- Origin: United Kingdom
- Genres: Rock
- Years active: 1987 – 1991
- Label: EMI
- Past members: Steve Elson Alan Coates Jamie Moses Paul Fenton Geoff Cooper

= Broken English (band) =

British rock band

Broken English were a British rock band formed in 1987 by Steve Elson (singer and guitarist), who at the time performed in a Rolling Stones tribute band.

==History ==
The group started after Elson wrote a song called "Comin' On Strong", which a friend of his Oliver Smallman, heard the song and thought it was too good to be a one-off novelty song and encouraged Elson to put together a band and record more material. The first single did reasonably well; however, the two follow-up singles did not fare so well. This is highlighted and detailed in the sleeve notes of their only album which was released in 2007, several years after the band stopped performing.

Broken English were one of the opening acts on the ITV programme The Roxy, which was set up as opposition to BBC Television's Top of the Pops.

==Music videos==
Comin on Strong features a full-length music video of the band in their Ghostbusters look, playing the song in a run down work yard. Due to the visible steam of their breath, the video gives the impression that the band is in the cold outdoors.

Love on the Side Has a desert/cowboy theme with the band performing with their guitars. The closing shot shows the band departing up hill into the sunset, where they cross paths with three others dressed in the bands Ghostbusters uniforms.

Do You Really Want Me Back shows the band playing in a studio and is filmed in black and white. The video consists of a woman de icing a window allowing her to observe the band performing. At the end of the video the band appears in the style of the Take On Me video by A-ha.

==Band members==
- Steve Elson - guitars, vocals (now lead singer 'Nick Dagger' of The Counterfeit Stones
- Jamie Moses - guitars (has performed with Queen + Paul Rodgers, Brian May, Tom Jones and Paul Young)
- Alan Coates - guitars (used to perform with The Hollies)
- Paul Fenton - drums (used to perform with T.Rex)
- Geoff Cooper - drums (used to perform with The Counterfeit Stones)

==Discography==
===Albums===
Broken English recorded one album (called Platinum), which was not released until 2007, nearly 20 years after it was first recorded. The album's sleeve notes give a detailed history of the band and reasons for them slipping into obscurity.

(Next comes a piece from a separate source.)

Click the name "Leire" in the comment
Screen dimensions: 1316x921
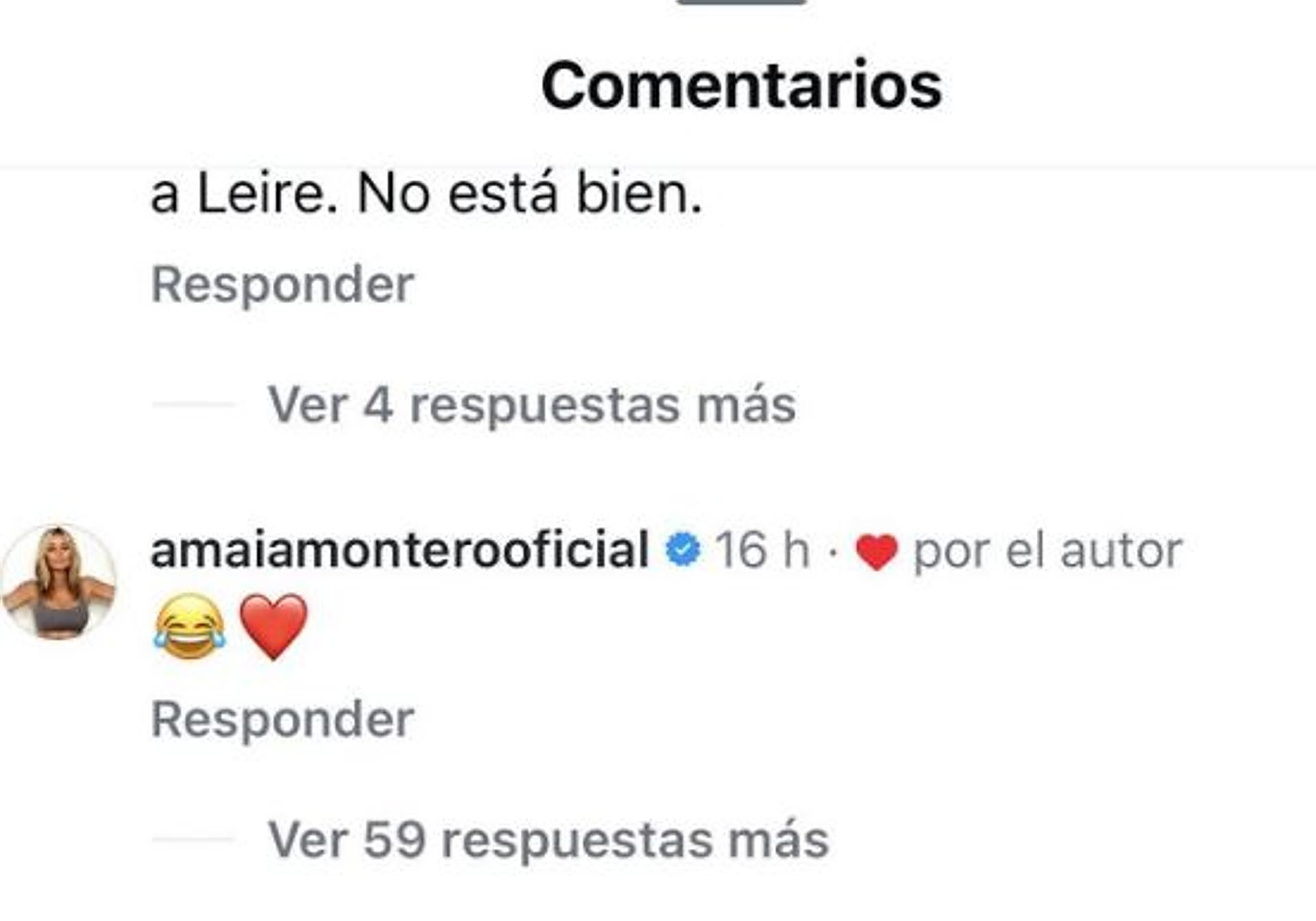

- The Rough with the Smooth (2007)
Track listing
1. "Show a Little Mercy"
2. "Straight Lace Girls"
3. "Don't Change"
4. "Emotional Suicide"
5. "You Take Me Away"
6. "Comin' On Strong"
7. "Casanova"
8. "Ball 'n' Chain"
9. "Love on the Side"
10. "Woman of Stone"
11. "Do You Really Want Me Back"

Bonus tracks
1. "Comin' On Strong (2)"
2. "Fire Me Up"
3. "Rough Cut Diamonds"
4. "Running Out"

===Singles ===

| Song title | B-side | UK Singles Chart | CD | Picture disc | 12" | 7" | Information | Music Video |
|---|---|---|---|---|---|---|---|---|
| "Comin' On Strong" | "Suffer in Silence" | No. 18 | YES | YES | YES | YES | Originally released as a white label to add to the mystery. | YES |
| "Love on the Side" | "Deep in My Heart" | No. 69 |  | YES | YES | YES | According to the sleeve notes included with the album The Rough and the Smooth, it was suggested that Bruno Brookes' brother wrote a track for the band, which was included on the B-side of "Love on the Side". When word got around this had happened, and as Bruno Brookes was a DJ at Radio 1 at the time, the recording disappeared from the playlist. | YES |
| "Do You Really Want Me Back" Waterfront Mix | "Do You Really Want Me Back" 7" Version & "Running Out" | – | YES |  |  | YES |  | YES |

==Popular culture==
The band's only hit "Comin' On Strong", appears in the video game Grand Theft Auto V
The song appears on the in-game radio station "Los Santos Rock Radio" and is used as brief cutscene soundtrack for the closing "heist complete" screen in multiplayer for the first heist "The Fleeca Job" playing in a bar while the two customizable player characters drink beer.